Providing housing choices that meet our social, economic and environmental goals by updating existing ordinances that allow, for example, seniors to age in place.
Back in the early part of the last century, living quarters independent of primary dwelling units were common in single-family housing. After WWII, when sprawl began to take hold, the increasing demand for low density development led to the prohibition of accessory dwelling units (ADUs) in many municipalities.
ADUs are a housing option for older adults and/or people with disabilities who want to live close to family or caregivers. They can also be convenient and affordable to young people entering the workforce. ADUs can benefit homeowners by providing extra income that can help mitigate increases in the cost of living or make their own homes more affordable. ADUs cost less to build than new housing and require no new infrastructure. They can do all of this while maintaining community character and compatibility with established neighborhoods.

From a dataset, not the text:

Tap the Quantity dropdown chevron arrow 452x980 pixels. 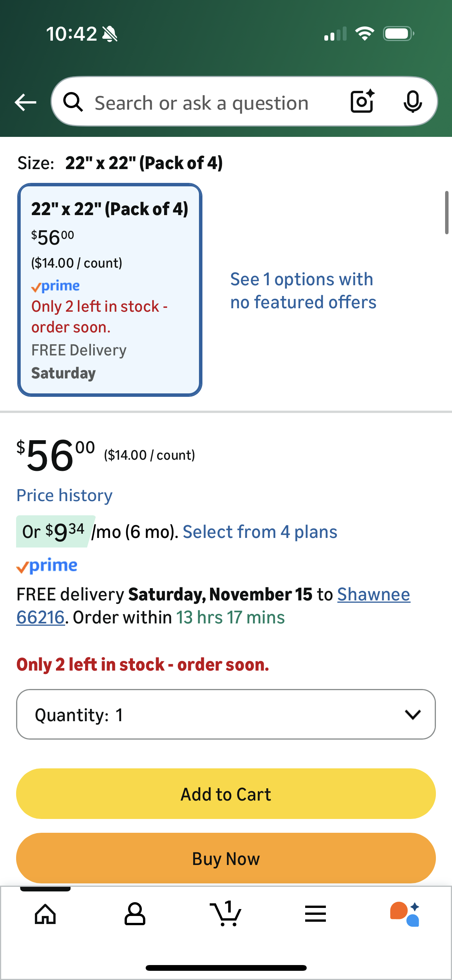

There are currently 133 households with ADUs that are registered with the city. A recent survey of these households conducted by a consultant on behalf of the city (58% response rate) found that supplemental income was the primary reason for creating the unit. The vast majority (70%) of these units are under 1,000 square feet and most (65%) are within the footprint of the existing primary building.
Our current ordinance allows for ADUs on 10% of properties in certain neighborhoods and requires the provision of an additional off-street parking space.
Communities such as Santa Cruz, California and Portland, Oregon provide successful case studies on how to embrace this housing option with innovative ordinances designed to meet their goals.
It’s time for Boulder to do the same.